*PROBLEM TO WORK ON:*
Using the records below, repeat exactly the lines from the one holding "Miền Bắc (655, 344)" through the one holding "2015 (952, 294)", both ends included, and no others.

_ _ _ _ _ _ _

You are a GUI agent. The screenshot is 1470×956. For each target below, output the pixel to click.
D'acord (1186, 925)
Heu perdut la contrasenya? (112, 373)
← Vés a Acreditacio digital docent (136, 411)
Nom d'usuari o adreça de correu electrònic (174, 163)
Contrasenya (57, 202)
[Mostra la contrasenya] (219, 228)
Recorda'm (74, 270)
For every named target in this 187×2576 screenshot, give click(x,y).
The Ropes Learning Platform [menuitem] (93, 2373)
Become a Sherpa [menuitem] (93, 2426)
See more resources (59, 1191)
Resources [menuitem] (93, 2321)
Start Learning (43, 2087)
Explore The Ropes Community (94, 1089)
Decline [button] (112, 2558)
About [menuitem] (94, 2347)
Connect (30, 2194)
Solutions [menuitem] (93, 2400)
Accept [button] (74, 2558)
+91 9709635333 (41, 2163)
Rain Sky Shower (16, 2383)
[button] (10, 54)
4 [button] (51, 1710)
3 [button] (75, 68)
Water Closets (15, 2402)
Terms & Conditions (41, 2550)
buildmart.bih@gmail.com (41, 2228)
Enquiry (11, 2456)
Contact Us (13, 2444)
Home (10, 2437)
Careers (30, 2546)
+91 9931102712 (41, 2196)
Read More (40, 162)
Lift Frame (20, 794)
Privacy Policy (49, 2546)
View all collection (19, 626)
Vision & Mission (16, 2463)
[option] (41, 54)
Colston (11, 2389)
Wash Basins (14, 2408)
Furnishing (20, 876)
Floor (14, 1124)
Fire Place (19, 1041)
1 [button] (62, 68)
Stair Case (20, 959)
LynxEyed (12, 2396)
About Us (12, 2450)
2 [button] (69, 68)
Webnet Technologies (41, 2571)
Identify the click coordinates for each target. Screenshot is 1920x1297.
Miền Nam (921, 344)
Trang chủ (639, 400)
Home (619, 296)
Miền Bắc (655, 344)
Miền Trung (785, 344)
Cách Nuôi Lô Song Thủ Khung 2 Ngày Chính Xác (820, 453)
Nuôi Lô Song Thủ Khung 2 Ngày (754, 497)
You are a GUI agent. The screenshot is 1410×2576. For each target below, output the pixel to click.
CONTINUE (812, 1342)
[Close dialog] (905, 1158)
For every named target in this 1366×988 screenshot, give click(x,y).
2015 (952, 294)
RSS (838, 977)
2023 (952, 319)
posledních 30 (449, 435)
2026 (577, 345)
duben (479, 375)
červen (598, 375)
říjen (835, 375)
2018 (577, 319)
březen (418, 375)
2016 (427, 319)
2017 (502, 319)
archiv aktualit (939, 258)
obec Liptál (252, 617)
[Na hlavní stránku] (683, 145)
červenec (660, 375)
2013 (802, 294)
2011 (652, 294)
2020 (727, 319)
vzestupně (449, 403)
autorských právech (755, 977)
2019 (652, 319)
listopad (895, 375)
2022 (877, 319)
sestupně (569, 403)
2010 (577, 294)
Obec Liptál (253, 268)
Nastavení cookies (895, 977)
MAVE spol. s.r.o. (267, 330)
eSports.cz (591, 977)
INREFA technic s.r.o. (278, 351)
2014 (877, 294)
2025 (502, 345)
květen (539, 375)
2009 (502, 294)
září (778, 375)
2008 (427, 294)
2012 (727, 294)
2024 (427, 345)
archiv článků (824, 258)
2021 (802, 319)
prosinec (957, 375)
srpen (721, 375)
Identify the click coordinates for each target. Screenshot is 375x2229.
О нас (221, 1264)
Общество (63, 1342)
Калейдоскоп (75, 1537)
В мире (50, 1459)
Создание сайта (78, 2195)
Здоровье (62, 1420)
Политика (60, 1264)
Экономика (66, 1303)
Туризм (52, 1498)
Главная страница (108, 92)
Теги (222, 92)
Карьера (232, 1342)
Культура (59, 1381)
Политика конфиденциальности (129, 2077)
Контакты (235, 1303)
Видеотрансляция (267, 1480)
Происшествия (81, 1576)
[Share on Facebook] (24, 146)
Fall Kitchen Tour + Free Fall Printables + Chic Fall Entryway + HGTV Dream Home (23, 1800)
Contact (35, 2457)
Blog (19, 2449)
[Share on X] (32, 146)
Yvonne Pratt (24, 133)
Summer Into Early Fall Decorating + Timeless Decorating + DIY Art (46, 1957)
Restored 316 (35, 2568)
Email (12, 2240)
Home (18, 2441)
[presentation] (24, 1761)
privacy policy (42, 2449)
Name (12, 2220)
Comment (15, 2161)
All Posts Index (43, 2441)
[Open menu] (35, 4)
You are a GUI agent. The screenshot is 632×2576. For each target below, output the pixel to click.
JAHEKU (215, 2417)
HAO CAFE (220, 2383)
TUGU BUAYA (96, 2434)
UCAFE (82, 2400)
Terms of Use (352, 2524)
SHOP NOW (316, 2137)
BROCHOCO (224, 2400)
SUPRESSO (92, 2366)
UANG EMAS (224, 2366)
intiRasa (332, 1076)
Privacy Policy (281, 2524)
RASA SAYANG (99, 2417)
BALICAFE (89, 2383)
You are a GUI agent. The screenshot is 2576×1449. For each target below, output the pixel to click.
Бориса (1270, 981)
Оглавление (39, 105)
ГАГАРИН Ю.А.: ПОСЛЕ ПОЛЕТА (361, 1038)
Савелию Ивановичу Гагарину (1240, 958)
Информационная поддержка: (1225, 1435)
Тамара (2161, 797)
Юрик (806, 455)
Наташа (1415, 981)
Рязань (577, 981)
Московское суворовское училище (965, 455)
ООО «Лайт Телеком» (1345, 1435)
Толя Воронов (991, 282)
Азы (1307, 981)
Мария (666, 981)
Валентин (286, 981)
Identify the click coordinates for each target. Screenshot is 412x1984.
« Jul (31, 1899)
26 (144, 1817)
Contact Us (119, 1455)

_ _ _ _ _ _ _

*ANSWER TO THE EXERCISE:*
Miền Bắc (655, 344)
Miền Trung (785, 344)
Cách Nuôi Lô Song Thủ Khung 2 Ngày Chính Xác (820, 453)
Nuôi Lô Song Thủ Khung 2 Ngày (754, 497)
You are a GUI agent. The screenshot is 1410×2576. For each target below, output the pixel to click.
CONTINUE (812, 1342)
[Close dialog] (905, 1158)
For every named target in this 1366×988 screenshot, give click(x,y).
2015 (952, 294)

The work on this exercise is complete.